Experte en intelligence collective, Nadia Grandclement est la fondatrice de Calliope consulting. Elle
accompagne les entreprises et les personnes dans leurs évolutions et leurs transformations. Coach professionnelle certifiée et Maître praticienne en programmation neuro-linguistique (PNL) depuis plus de 20 ans, elle a été formée par Robert Dilts et certifiée par le DILTS Stategy groupe. Elle est également partenaire de l’université d’Airbus depuis plus de dix ans ainsi que de celle de EY-Lane 4. Elle a aussi participé à plusieurs projets d’envergure concernant l’accompagnement et les transformations d’organisations.
Comment êtes-vous devenue experte en intelligence collective ?
Je dirai que c’est l’ensemble de mon parcours professionnel qui m’a amenée à devenir experte en intelligence collective.
Tout d’abord, j’ai été directrice commerciale et opérationnelle pour des entreprises américaines que vous connaissez tous : Timberland et Patagonia. A l’époque, l’entreprise Patagonia n’était pas aussi connue qu’elle peut l’être aujourd’hui. Son PDG, Yvon Chouinard, souhaitait développer le marché Européen dont j’avais la charge. Mais au-delà des ventes, son but était de créer une communauté d’utilisateurs fédérée par une force de vente passionnée de sportifs à l’état d’esprit conscient et respectueux . Il était persuadé que nous méritions le meilleur en matière de produits techniques. Et que cependant, nous devions être attentifs à nos impacts sur l’environnement. Yvon Chouinard était déjà l’homme de convictions que nous connaissons. Son objectif était d’associer ses collaborateurs dans la réflexion, la création et l’utilisation des produits proposés.
Il organisait régulièrement des réunions de brainstorming avec ses collaborateurs. Chacun apportait des solutions nouvelles. Et ce, afin de proposer des améliorations /des évolutions produits répondant ainsi parfaitement aux attentes des consommateurs. Comme par exemple, les polaires Patagonia fabriquées grâce à des bouteilles recyclées.
« Ensemble on peut beaucoup plus que si je suis seul » disait-il ! Son but était donc de fédérer ses équipes autour de sa vision et ses convictions. Ses actions étaient totalement au service du collectif. Pour moi, l’intelligence collective commence là. Ce n’est pas seulement des techniques et des outils mais bien un état d’esprit et des convictions profondes.

Informations -
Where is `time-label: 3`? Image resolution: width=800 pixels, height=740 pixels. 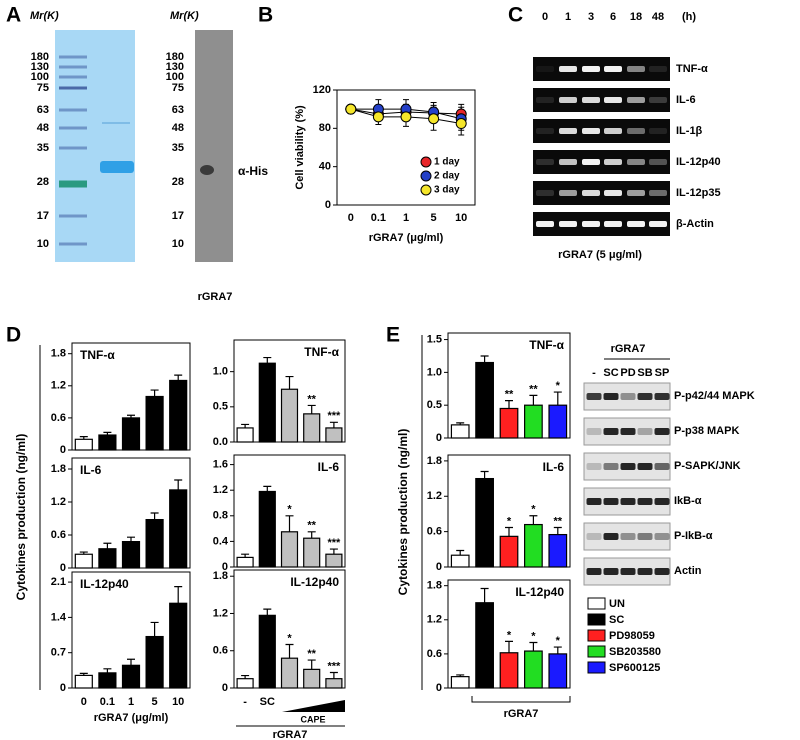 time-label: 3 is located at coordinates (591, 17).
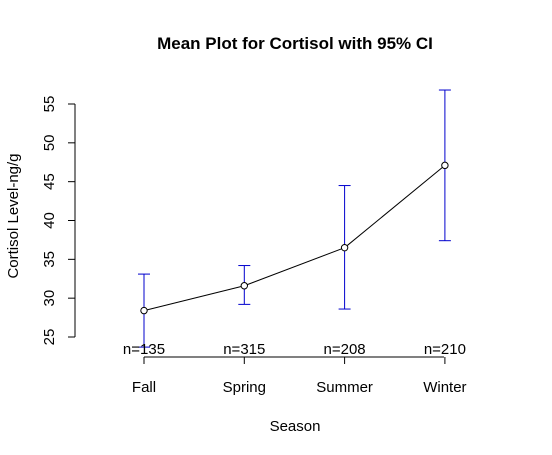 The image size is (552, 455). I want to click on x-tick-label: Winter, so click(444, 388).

==

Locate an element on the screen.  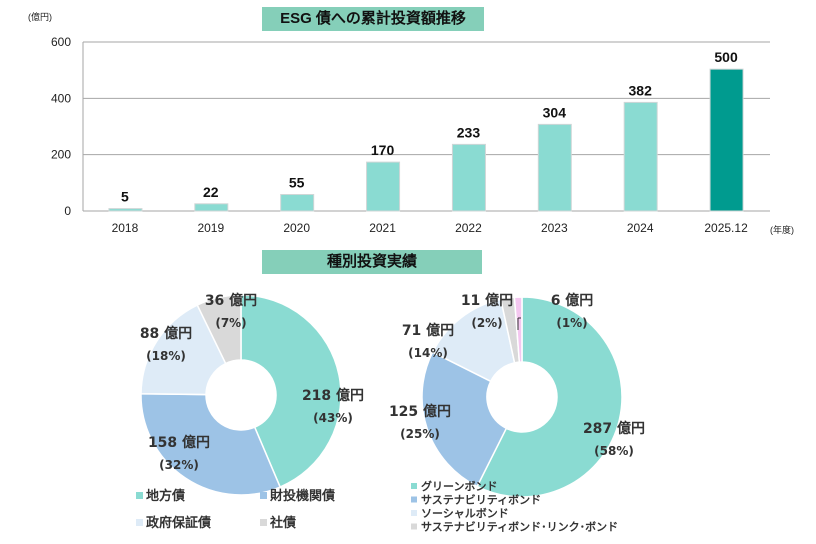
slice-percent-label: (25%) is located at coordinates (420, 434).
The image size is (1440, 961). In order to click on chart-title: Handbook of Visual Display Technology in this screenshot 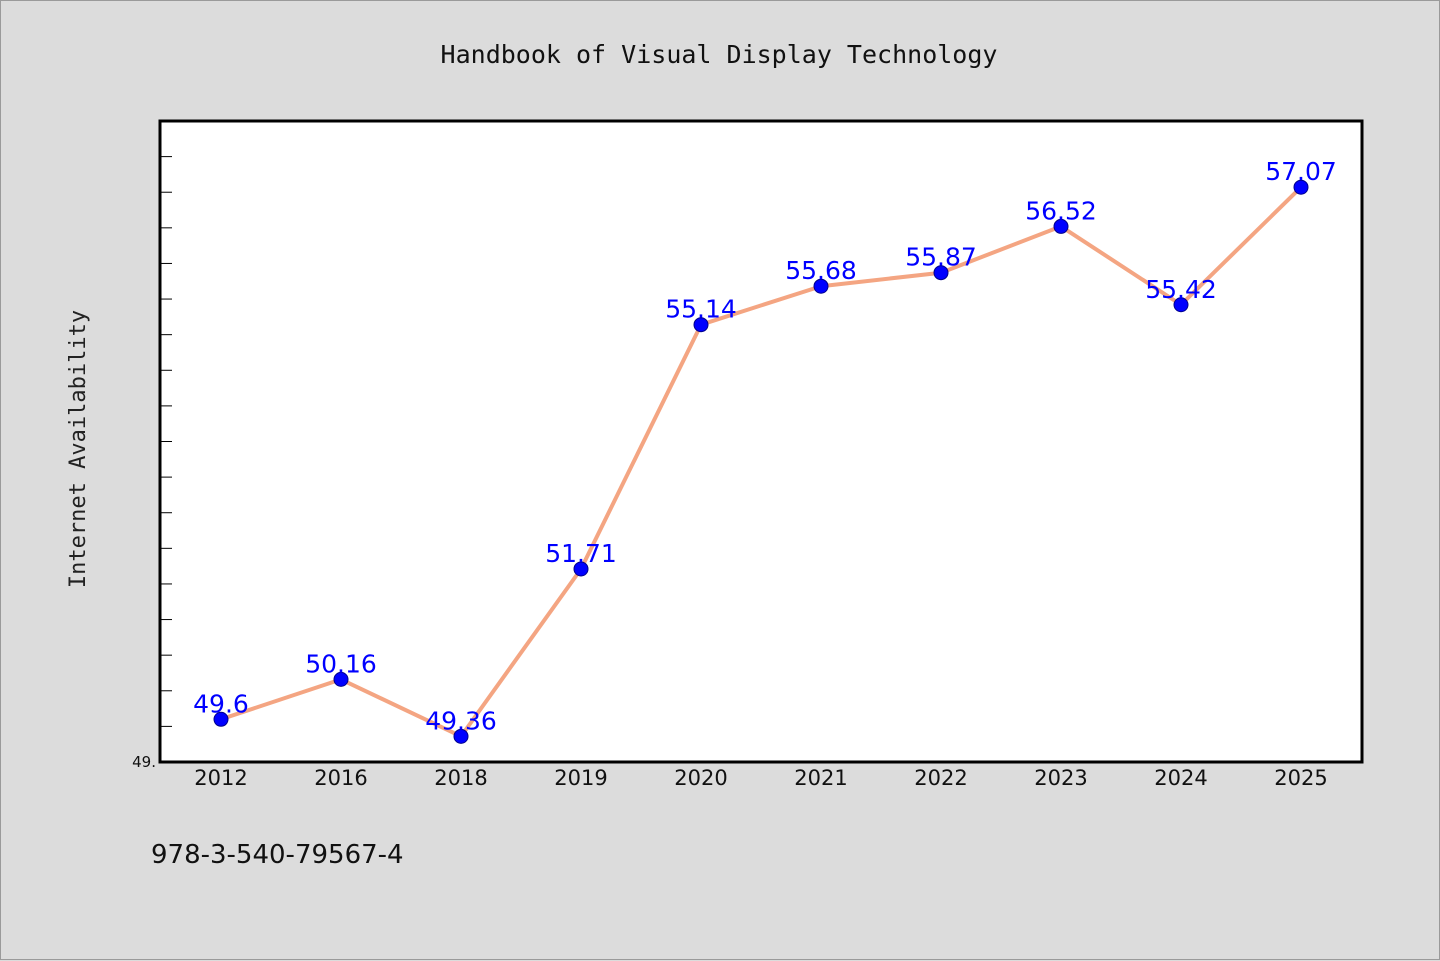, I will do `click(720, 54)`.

Consigne -
Recopiez mot pour mot le passage du texte sur l'intelligence collective qui s'ouvre sur les mots « Il organisait régulièrement » et se termine par « des bouteilles recyclées. ». Les lignes ne sont pas nécessaires ici.

Réponse rédigée -
Il organisait régulièrement des réunions de brainstorming avec ses collaborateurs. Chacun apportait des solutions nouvelles. Et ce, afin de proposer des améliorations /des évolutions produits répondant ainsi parfaitement aux attentes des consommateurs. Comme par exemple, les polaires Patagonia fabriquées grâce à des bouteilles recyclées.